Task prompt: Please copy each line of the records below that includes the word "Actions".

Pixel coordinate grounding data:
================================

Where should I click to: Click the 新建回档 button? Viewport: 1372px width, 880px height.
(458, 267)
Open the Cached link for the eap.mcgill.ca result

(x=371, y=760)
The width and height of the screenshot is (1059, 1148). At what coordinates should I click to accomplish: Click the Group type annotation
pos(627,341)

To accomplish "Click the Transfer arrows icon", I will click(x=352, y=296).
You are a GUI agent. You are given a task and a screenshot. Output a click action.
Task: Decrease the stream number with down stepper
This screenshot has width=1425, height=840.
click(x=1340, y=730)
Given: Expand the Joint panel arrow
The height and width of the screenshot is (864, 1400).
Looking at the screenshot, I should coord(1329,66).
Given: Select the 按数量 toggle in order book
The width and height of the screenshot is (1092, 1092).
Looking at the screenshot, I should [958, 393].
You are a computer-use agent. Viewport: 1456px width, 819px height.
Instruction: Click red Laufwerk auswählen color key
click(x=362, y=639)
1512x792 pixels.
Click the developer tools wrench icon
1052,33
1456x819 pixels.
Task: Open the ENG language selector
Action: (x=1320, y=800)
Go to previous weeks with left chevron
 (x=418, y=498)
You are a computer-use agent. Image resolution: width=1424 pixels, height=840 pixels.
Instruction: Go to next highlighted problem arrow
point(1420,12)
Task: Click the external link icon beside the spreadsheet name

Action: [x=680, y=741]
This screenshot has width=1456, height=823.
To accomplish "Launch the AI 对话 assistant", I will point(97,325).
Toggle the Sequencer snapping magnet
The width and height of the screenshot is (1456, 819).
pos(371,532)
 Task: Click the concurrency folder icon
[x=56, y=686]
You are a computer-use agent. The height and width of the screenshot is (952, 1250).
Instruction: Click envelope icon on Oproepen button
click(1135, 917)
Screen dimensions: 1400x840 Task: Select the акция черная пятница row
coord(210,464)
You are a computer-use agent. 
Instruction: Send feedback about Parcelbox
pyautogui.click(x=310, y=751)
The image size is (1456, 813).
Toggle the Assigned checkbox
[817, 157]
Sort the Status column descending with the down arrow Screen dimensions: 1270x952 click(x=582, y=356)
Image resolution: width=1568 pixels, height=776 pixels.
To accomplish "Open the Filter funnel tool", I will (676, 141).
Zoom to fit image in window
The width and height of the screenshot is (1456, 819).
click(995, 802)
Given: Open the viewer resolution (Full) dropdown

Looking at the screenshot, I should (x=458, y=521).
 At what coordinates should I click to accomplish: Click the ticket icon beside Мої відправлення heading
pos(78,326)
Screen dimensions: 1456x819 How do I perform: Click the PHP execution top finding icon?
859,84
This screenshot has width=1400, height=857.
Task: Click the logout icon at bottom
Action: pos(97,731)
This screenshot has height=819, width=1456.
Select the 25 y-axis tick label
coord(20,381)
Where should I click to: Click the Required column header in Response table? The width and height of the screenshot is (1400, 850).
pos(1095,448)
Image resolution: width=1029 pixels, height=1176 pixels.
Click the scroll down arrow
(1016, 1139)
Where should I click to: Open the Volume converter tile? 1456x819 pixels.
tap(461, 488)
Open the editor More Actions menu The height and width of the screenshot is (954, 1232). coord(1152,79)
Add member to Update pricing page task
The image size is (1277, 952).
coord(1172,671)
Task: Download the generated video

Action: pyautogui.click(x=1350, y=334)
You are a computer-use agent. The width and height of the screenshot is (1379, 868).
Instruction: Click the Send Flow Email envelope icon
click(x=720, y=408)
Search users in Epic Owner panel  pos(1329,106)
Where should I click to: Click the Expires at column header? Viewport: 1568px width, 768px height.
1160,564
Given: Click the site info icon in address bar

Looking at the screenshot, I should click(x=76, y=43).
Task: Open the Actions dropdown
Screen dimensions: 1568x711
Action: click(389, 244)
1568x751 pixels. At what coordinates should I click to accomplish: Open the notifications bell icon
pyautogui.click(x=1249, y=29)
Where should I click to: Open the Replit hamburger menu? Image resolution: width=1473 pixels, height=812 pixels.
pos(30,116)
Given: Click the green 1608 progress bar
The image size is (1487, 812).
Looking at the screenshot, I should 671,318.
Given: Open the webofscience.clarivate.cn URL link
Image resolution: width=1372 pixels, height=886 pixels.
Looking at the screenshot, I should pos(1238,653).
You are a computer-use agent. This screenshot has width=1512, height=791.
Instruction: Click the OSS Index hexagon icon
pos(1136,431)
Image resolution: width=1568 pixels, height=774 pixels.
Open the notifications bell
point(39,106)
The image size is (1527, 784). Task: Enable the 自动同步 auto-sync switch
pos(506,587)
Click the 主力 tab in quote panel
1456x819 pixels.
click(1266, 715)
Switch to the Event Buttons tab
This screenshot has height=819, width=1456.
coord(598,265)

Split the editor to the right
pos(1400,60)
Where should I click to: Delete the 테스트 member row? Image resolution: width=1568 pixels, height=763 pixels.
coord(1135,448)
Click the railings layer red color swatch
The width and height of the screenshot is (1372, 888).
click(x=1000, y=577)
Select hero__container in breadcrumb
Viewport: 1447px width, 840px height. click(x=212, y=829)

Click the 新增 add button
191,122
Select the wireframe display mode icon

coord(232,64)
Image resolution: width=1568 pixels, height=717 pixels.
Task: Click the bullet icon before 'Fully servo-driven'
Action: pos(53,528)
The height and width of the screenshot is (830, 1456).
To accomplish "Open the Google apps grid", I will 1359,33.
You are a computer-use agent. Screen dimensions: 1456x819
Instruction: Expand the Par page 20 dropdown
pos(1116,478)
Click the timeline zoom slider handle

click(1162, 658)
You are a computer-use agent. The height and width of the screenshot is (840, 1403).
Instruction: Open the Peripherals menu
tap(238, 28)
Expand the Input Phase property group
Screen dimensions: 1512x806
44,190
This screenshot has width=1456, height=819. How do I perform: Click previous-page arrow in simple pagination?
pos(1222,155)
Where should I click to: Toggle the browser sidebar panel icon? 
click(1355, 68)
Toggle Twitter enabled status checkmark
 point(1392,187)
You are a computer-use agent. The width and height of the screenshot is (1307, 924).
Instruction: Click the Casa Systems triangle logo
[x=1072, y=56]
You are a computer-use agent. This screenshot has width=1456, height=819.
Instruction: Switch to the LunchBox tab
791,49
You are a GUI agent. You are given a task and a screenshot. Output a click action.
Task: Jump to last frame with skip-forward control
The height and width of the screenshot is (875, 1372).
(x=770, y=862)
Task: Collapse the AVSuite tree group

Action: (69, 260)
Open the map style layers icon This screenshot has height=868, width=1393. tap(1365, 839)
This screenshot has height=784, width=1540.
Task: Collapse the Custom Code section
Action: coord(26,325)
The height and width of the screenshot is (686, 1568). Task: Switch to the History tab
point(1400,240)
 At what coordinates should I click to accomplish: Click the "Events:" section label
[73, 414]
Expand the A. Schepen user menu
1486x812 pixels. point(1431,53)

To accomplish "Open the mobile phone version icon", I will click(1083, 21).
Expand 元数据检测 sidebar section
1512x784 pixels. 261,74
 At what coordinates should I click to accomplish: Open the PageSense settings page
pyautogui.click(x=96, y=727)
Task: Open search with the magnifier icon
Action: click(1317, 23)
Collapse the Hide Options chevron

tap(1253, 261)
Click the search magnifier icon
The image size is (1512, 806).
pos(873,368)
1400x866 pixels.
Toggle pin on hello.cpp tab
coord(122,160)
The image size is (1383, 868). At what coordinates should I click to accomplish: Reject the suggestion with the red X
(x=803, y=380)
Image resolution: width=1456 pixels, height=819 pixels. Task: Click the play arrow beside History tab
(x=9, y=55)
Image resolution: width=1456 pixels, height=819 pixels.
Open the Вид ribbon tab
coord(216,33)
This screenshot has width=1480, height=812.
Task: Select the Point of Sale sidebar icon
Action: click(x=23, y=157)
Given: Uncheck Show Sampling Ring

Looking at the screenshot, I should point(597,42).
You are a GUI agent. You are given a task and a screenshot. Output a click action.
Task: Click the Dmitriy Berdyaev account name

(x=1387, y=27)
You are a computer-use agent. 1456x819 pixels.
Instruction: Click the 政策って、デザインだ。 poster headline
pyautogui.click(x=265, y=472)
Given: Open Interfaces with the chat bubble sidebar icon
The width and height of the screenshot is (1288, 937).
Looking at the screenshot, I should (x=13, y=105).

================================

Solution to the problem:
Open the editor More Actions menu The height and width of the screenshot is (954, 1232). coord(1152,79)
Task: Open the Actions dropdown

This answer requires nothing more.